Republican Robin Vos narrowly won his primary on Tuesday night.

Wisconsin Assembly leader axes 2020 election investigation after beating Trump-backed primary challenger

Wisconsin Assembly Speaker Robin Vos has ended a controversial partisan review of the 2020 election, which he and GOP legislators had funded for the past year, days after Vos defeated a primary challenger.

Vos ended the review and removed the chief investigator, former state Supreme Court Justice Michael Gableman, on Friday, after more than a year and over $1 million in spending. On Tuesday, Vos narrowly won his primary over an opponent who had endorsements from both former President Donald Trump and Gableman.

Gableman had faced intense criticism from election experts as well as Democrats in the state for his investigation, which embraced conspiracy theories including advocating for “decertifying” the 2020 election — a fanciful and legally impossible recommendation.

Gableman repeatedly attacked the state election officials and has openly campaigned against Republicans who criticized the probe, including appearing at a rally with Trump in the closing days of the Wisconsin primaries.

“After having many members of our caucus reach out to me over the past several days, it is beyond clear to me that we only have one choice in this matter, and that's to close the Office of Special Counsel,” Vos said in a statement first provided to the Associated Press, referencing Gableman’s office.

Vos — while saying there were “problems” with the 2020 election — had encouraged Republicans in the state to move past both the election and the investigation into it.

He and Gableman began to split publicly after the former state Supreme Court justice started his “decertification” push. Vos said in an interview with a local TV station that Gableman went “off the rails,” while defending the scope of the probe.

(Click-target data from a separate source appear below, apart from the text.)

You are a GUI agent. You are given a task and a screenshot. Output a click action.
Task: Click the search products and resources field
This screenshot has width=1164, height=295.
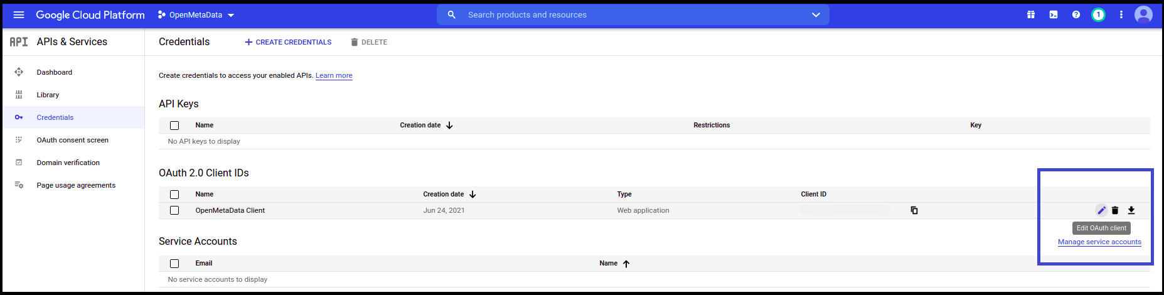coord(627,15)
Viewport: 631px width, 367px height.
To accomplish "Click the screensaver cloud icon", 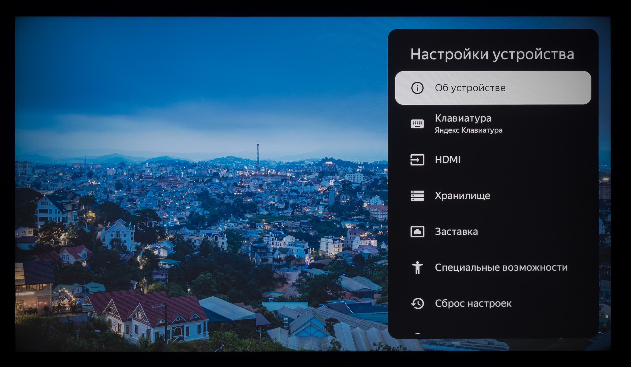I will pos(417,232).
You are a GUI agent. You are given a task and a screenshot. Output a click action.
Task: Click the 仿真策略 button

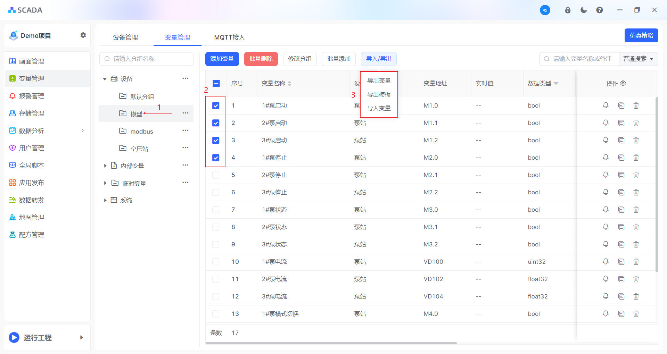641,35
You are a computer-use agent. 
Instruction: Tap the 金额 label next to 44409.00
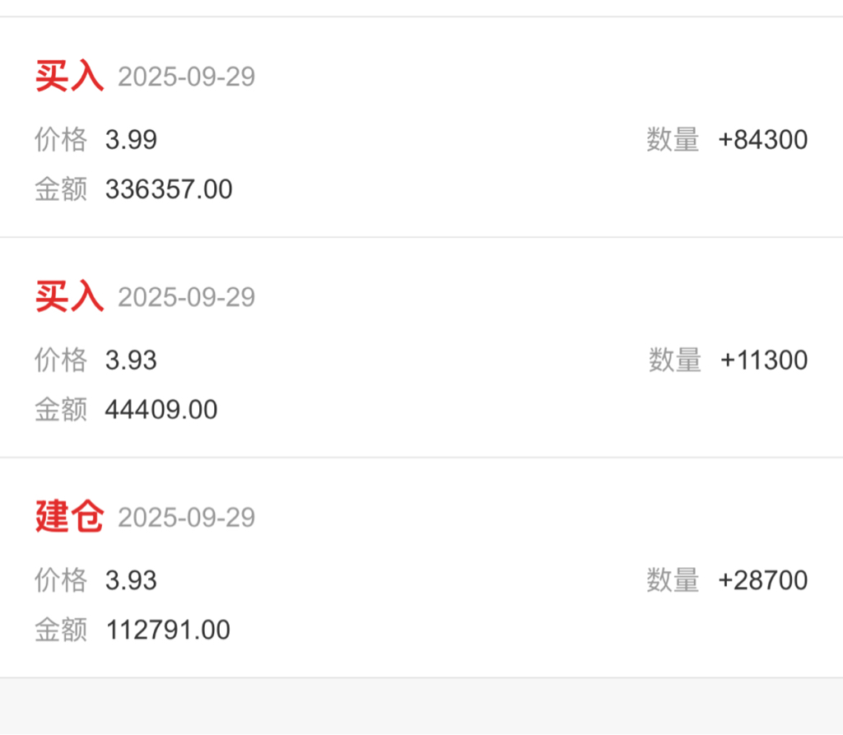point(61,409)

Gablemen spent a considerable amount of time attacking private grants that went to local municipalities in the run-up to the 2020 election. The grants came from the Center for Tech and Civic Life, an elections-focused nonprofit to which Facebook founder Mark Zuckerberg and his wife Pricilla Chan donated hundreds of millions of dollars. Several lawsuits ahead of the 2020 election challenged the legality of those grants, but the lawsuits failed.

The now-shuttered GOP investigation in Wisconsin was among the most prominent attempts by Republicans in the country to undermine confidence in the 2020 election results — something Democrats in the state said had gone on too long. The investigation also sparked considerable litigation, with Gableman threatening to seek jail time for local election officials and mayors he deemed to be uncooperative, along with extensive legal battles over access to records from his office.

“This sham investigation should never have started. It's a shame it took so long for it to come to this pathetic end,” Democratic state Rep. Mark Spreitzer, who publicly clashed with Gableman in a series of hearings, tweeted Friday afternoon.